Ricostruzione post-sisma In arrivo 681mila euro

PRATOLA PELIGNA. Continuano le attività dell’amministrazione comunale di Pratola Peligna per incentivare la ricostruzione post-sisma. Dopo il potenziamento dell’ufficio tecnico e la rilevazione sugli...
PRATOLA PELIGNA. Continuano le attività dell’amministrazione comunale di Pratola Peligna per incentivare la ricostruzione post-sisma. Dopo il potenziamento dell’ufficio tecnico e la rilevazione sugli aggregati presenti nel centro peligno è ora in arrivo un finanziamento per 681 mila euro. «Stiamo lavorando per cercare di arrivare il prima possibile all’avvio dei lavori», ha detto il sindaco Antonella Di Nino. «Molto importante, in questa fase, è il programma che stiamo seguendo con l’aiuto dei tecnici e dell’intera macchina amministrativa». I fondi, sui quali c’è l’ok dell’ufficio speciale per la ricostruzione di Fossa, si sommano ad altri 530mila arrivati a febbraio e ad altri 232mila dell’anno passato. Tutte le risorse attuali ammontano a oltre 1,4 milioni. I fondi, a cui dovrebbero aggiungersi altri abbinati a pratiche ancora in fase di valutazione nell’ufficio di Fossa, e molto probabilmente anche in quello per la ricostruzione dei paesi fuori cratere di Goriano Sicoli, saranno impegnati per fare in modo che i circa 18 aggregati del centro peligno, alcuni già con i lavori avviati, possano arrivare a una definitiva sistemazione delle case danneggiate dal terremoto. Una scommessa sulla quale l’amministrazione ha basato buona parte del suo mandato elettorale.

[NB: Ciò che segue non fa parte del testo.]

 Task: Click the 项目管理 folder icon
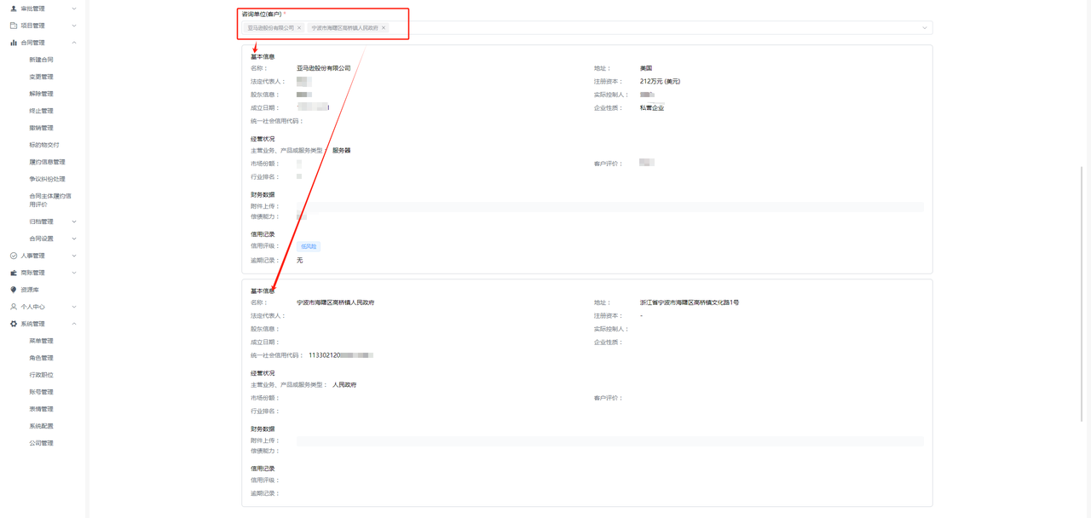coord(14,26)
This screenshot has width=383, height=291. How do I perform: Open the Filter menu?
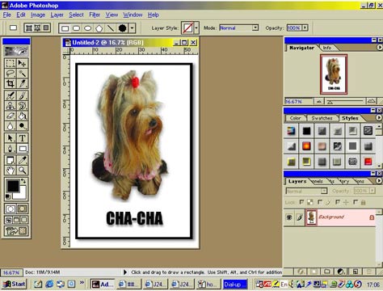95,15
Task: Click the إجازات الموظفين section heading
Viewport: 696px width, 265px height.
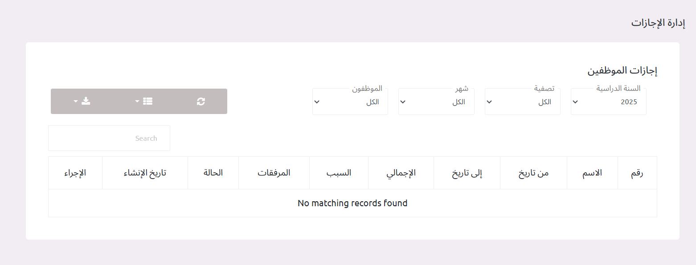Action: coord(622,70)
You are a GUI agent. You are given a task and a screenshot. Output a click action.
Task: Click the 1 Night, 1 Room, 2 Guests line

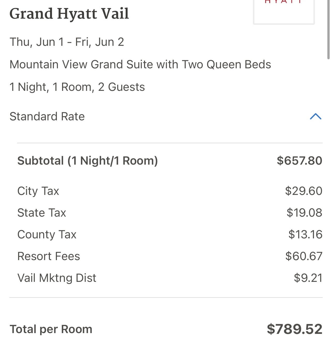click(77, 87)
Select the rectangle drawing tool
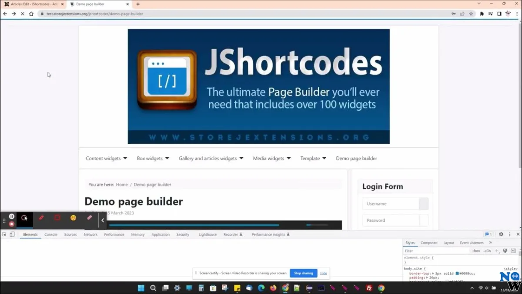 click(57, 218)
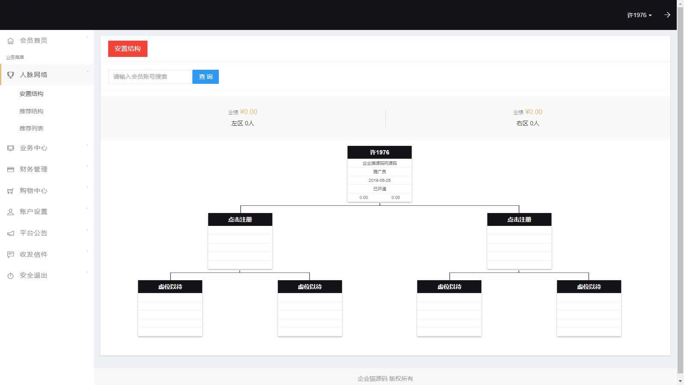Screen dimensions: 684x385
Task: Select the 推荐列表 submenu item
Action: tap(31, 128)
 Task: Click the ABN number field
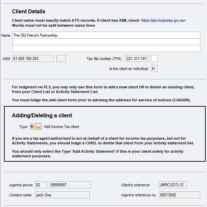pos(33,59)
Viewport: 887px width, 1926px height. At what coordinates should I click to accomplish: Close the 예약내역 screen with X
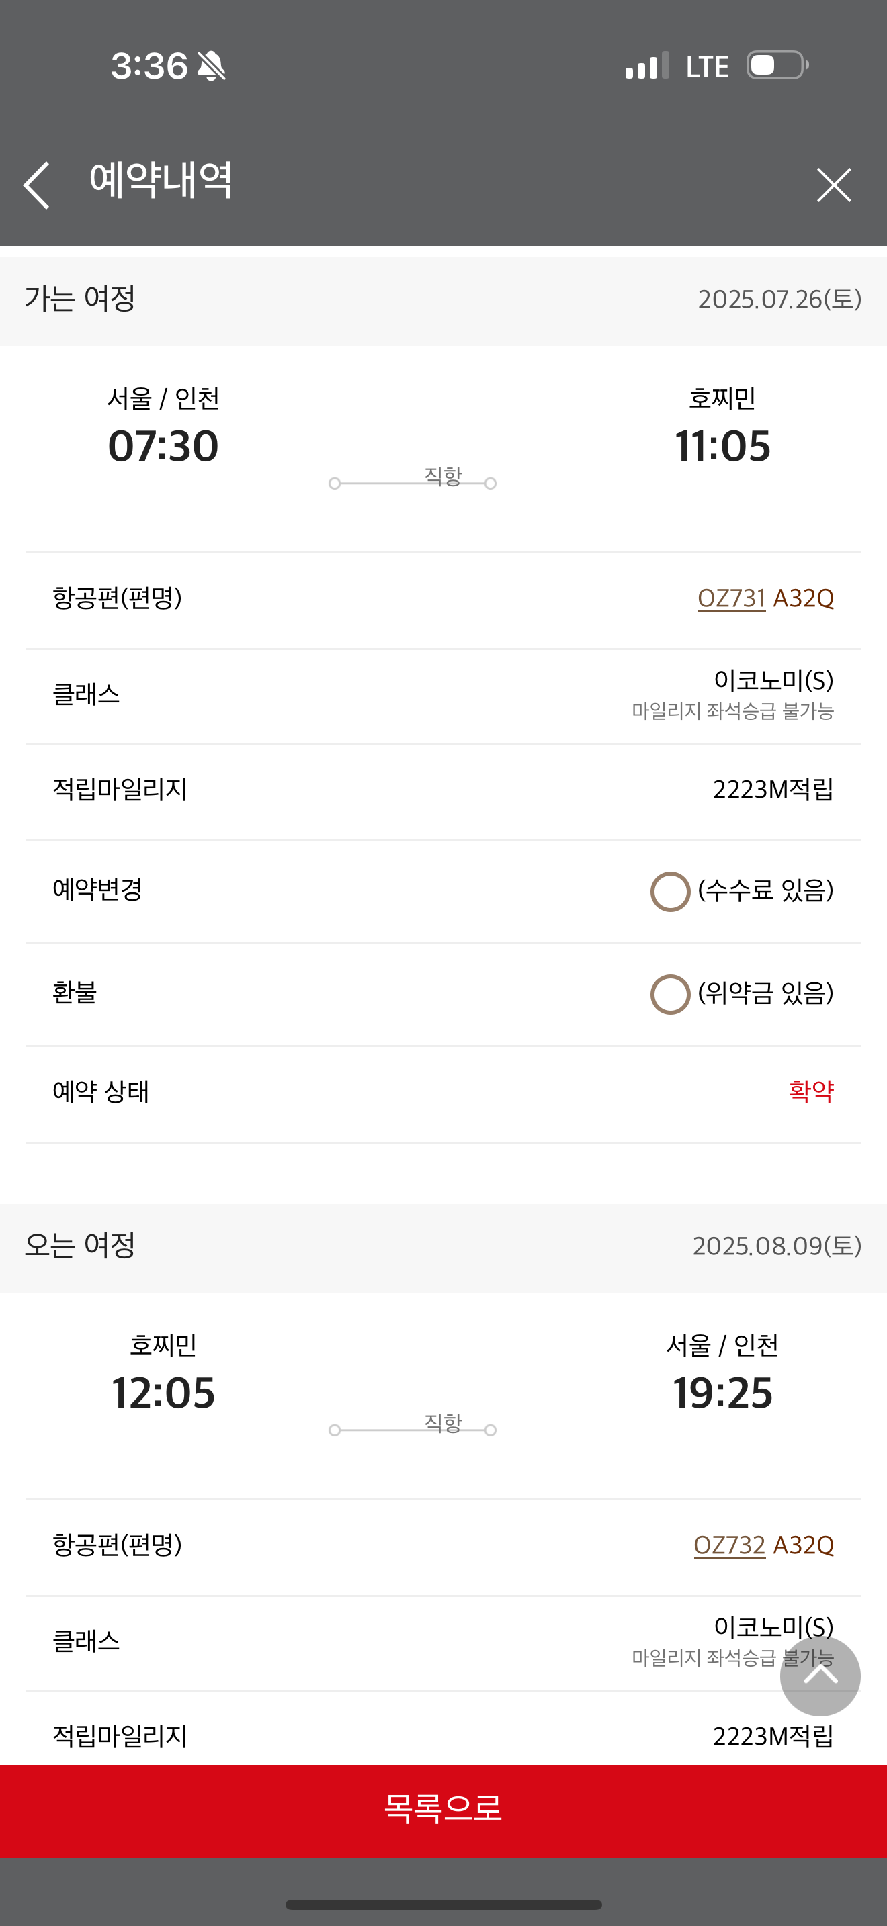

Per questo, oltre a una ricognizione degli aggregati che non si erano costituti in consorzi, operazione che ha portato alla nomina di alcuni commissari, con l’avvio di altre pratiche per la sistemazione autonoma destinata ai residenti e il potenziamento dell’ufficio sisma, l’amministrazione comunale intende puntare sulla rimozione di alcuni intoppi che rallentano l’avvio definitivo dei cantieri. «Il nostro Comune», spiega Di Nino, «non è rientrato nel cratere sismico e per anni, sul fronte della ricostruzione, non si è fatto abbastanza. Ora questo tempo perso ha fatto sì che alcune situazioni si siano incancrenite, ma continueremo a lavorare per ultimare la ricostruzione a Pratola Peligna superando un problema alla volta».